### PROMPT
Even if a line seems odd, print it as it is, and include every record.

### DATA SHOWN
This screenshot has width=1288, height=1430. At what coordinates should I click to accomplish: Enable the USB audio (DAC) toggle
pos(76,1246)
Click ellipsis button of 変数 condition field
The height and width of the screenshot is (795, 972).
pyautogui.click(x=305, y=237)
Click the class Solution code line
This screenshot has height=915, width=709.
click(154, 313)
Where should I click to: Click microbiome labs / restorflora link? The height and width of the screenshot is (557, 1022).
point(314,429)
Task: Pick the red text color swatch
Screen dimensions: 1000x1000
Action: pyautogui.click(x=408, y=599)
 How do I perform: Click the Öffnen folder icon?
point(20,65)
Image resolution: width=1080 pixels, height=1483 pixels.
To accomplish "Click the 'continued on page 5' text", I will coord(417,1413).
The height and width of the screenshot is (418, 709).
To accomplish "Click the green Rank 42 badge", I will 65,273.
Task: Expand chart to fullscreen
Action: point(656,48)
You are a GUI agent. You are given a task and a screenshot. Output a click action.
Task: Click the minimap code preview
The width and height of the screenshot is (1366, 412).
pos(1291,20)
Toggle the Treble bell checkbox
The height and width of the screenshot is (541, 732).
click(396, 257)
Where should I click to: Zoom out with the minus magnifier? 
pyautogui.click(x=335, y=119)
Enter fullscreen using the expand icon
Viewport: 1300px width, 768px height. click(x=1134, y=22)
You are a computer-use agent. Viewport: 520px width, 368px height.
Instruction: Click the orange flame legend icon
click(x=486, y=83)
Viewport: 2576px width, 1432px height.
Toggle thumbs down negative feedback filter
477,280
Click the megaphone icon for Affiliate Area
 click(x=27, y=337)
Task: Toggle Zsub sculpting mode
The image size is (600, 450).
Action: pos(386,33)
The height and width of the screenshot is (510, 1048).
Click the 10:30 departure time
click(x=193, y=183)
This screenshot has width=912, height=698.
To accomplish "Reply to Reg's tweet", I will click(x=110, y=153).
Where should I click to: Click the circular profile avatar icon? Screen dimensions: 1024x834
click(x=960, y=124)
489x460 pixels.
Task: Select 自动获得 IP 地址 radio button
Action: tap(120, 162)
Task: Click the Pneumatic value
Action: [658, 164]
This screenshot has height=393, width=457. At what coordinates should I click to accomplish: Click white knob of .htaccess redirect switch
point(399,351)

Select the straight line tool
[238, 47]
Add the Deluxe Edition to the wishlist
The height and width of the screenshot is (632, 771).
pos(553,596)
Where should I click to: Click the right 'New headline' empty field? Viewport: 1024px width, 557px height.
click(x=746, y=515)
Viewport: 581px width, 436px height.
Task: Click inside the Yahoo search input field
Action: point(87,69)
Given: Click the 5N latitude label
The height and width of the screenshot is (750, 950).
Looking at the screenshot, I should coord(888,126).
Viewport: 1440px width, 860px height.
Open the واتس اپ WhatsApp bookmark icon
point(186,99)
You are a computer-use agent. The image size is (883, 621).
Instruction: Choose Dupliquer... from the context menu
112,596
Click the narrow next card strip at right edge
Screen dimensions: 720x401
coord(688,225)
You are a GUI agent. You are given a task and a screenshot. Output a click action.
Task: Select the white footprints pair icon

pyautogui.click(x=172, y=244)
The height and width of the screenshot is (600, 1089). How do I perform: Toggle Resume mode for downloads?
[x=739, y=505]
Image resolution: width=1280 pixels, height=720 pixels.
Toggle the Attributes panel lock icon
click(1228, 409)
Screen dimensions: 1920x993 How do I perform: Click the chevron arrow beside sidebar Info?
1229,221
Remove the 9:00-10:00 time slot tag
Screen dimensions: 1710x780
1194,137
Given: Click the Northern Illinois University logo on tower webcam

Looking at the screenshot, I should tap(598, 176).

### ANSWER TO THIS PROBLEM
This screenshot has width=1288, height=1430. At what coordinates should I click to accomplish: Enable the USB audio (DAC) toggle
pos(76,1246)
Click ellipsis button of 変数 condition field
The height and width of the screenshot is (795, 972).
pyautogui.click(x=305, y=237)
Click the class Solution code line
This screenshot has height=915, width=709.
click(154, 313)
Where should I click to: Click microbiome labs / restorflora link? The height and width of the screenshot is (557, 1022).
point(314,429)
Task: Pick the red text color swatch
Screen dimensions: 1000x1000
Action: pyautogui.click(x=408, y=599)
 How do I perform: Click the Öffnen folder icon?
point(20,65)
Image resolution: width=1080 pixels, height=1483 pixels.
To accomplish "Click the 'continued on page 5' text", I will coord(417,1413).
The height and width of the screenshot is (418, 709).
To accomplish "Click the green Rank 42 badge", I will 65,273.
Task: Expand chart to fullscreen
Action: point(656,48)
You are a GUI agent. You are given a task and a screenshot. Output a click action.
Task: Click the minimap code preview
The width and height of the screenshot is (1366, 412).
pos(1291,20)
Toggle the Treble bell checkbox
The height and width of the screenshot is (541, 732).
click(396, 257)
Where should I click to: Zoom out with the minus magnifier? 
pyautogui.click(x=335, y=119)
Enter fullscreen using the expand icon
Viewport: 1300px width, 768px height. click(x=1134, y=22)
You are a computer-use agent. Viewport: 520px width, 368px height.
Instruction: Click the orange flame legend icon
click(x=486, y=83)
Viewport: 2576px width, 1432px height.
Toggle thumbs down negative feedback filter
477,280
Click the megaphone icon for Affiliate Area
 click(x=27, y=337)
Task: Toggle Zsub sculpting mode
The image size is (600, 450).
Action: pos(386,33)
The height and width of the screenshot is (510, 1048).
Click the 10:30 departure time
click(x=193, y=183)
This screenshot has width=912, height=698.
To accomplish "Reply to Reg's tweet", I will click(x=110, y=153).
Where should I click to: Click the circular profile avatar icon? Screen dimensions: 1024x834
click(x=960, y=124)
489x460 pixels.
Task: Select 自动获得 IP 地址 radio button
Action: tap(120, 162)
Task: Click the Pneumatic value
Action: [658, 164]
This screenshot has height=393, width=457. At what coordinates should I click to accomplish: Click white knob of .htaccess redirect switch
point(399,351)

Select the straight line tool
[238, 47]
Add the Deluxe Edition to the wishlist
The height and width of the screenshot is (632, 771).
pos(553,596)
Where should I click to: Click the right 'New headline' empty field? Viewport: 1024px width, 557px height.
click(x=746, y=515)
Viewport: 581px width, 436px height.
Task: Click inside the Yahoo search input field
Action: point(87,69)
Given: Click the 5N latitude label
The height and width of the screenshot is (750, 950).
Looking at the screenshot, I should coord(888,126).
Viewport: 1440px width, 860px height.
Open the واتس اپ WhatsApp bookmark icon
point(186,99)
You are a computer-use agent. The image size is (883, 621).
Instruction: Choose Dupliquer... from the context menu
112,596
Click the narrow next card strip at right edge
Screen dimensions: 720x401
coord(688,225)
You are a GUI agent. You are given a task and a screenshot. Output a click action.
Task: Select the white footprints pair icon

pyautogui.click(x=172, y=244)
The height and width of the screenshot is (600, 1089). How do I perform: Toggle Resume mode for downloads?
[x=739, y=505]
Image resolution: width=1280 pixels, height=720 pixels.
Toggle the Attributes panel lock icon
click(1228, 409)
Screen dimensions: 1920x993 How do I perform: Click the chevron arrow beside sidebar Info?
1229,221
Remove the 9:00-10:00 time slot tag
Screen dimensions: 1710x780
1194,137
Given: Click the Northern Illinois University logo on tower webcam

Looking at the screenshot, I should tap(598, 176).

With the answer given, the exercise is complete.